**GOAL:** Transcribe the records word for word, beginning at the line that contains "The image size" and stopping after the line that contains "coord(675,154)". Leave the pictures out of your answer.
** Start INFORMATION SHOWN **
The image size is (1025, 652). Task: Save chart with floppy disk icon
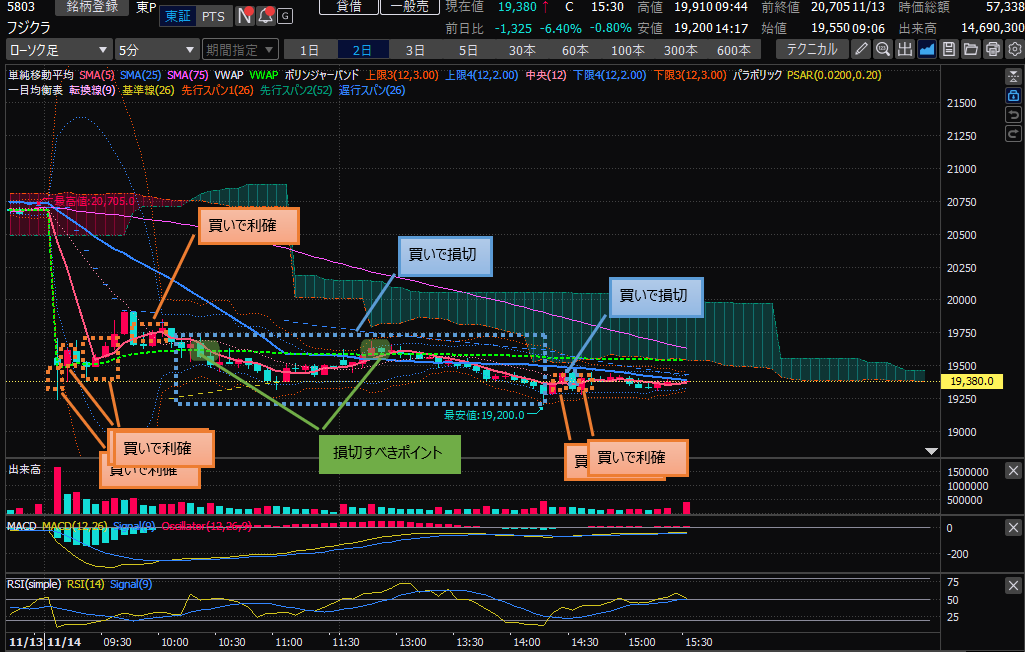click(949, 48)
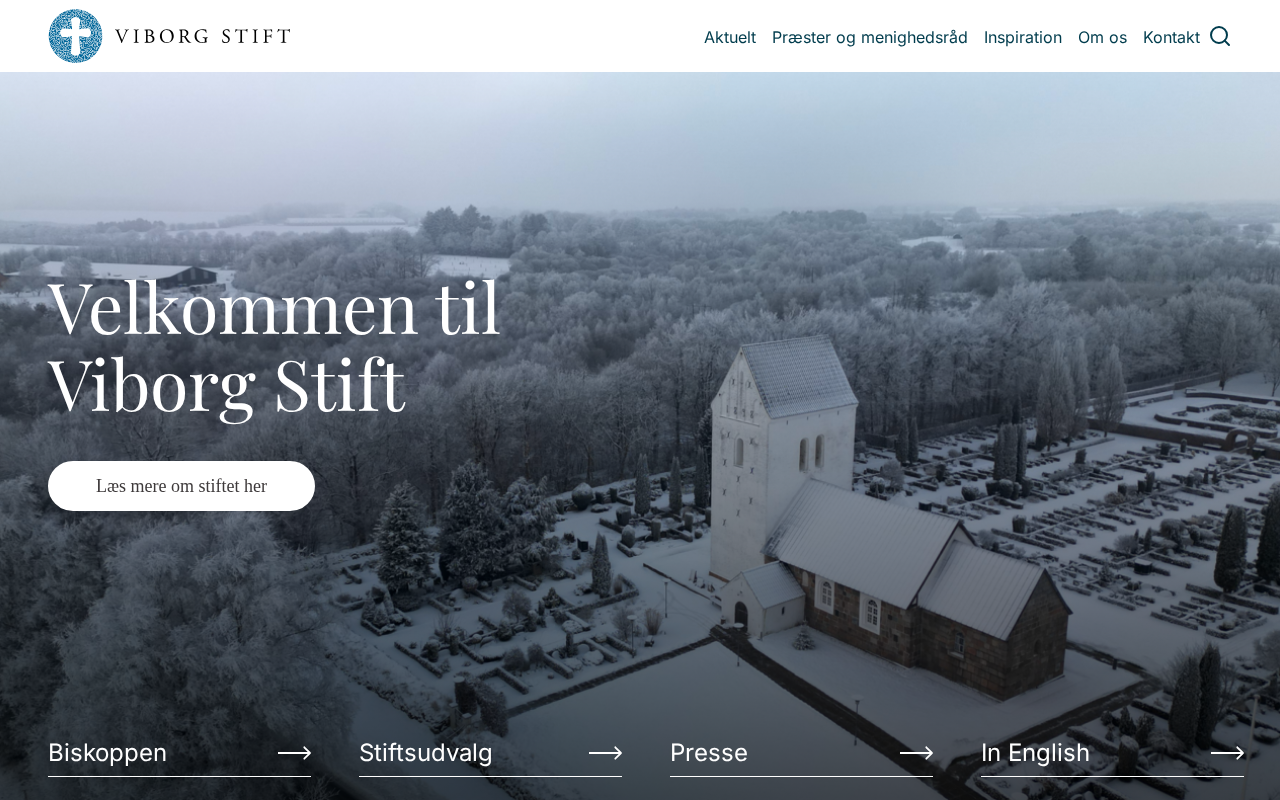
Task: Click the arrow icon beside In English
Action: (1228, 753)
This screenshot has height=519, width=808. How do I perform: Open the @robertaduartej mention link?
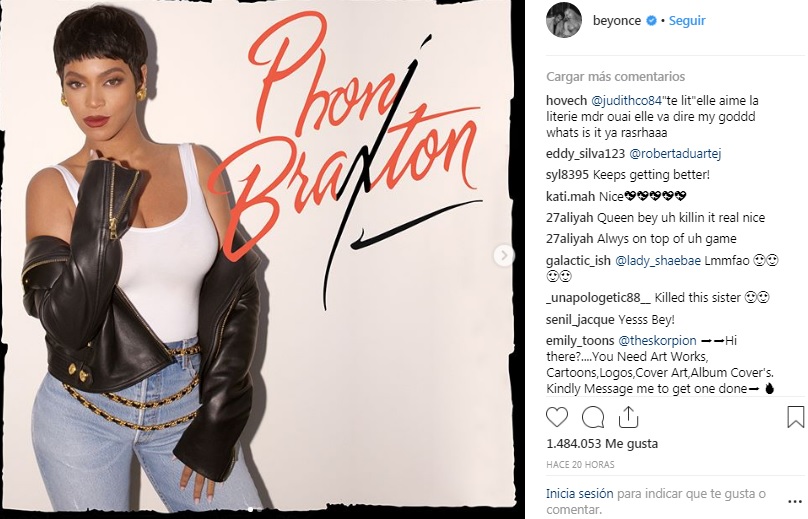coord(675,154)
** End INFORMATION SHOWN **
** Start INFORMATION SHOWN **
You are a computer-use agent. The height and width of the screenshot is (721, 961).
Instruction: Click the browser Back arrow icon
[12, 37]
** End INFORMATION SHOWN **
**SOLUTION FOR THIS TASK:**
The image size is (1025, 652). Task: Save chart with floppy disk icon
click(949, 48)
Task: Click the arrow icon beside In English
Action: (1228, 753)
This screenshot has height=519, width=808. How do I perform: Open the @robertaduartej mention link?
coord(675,154)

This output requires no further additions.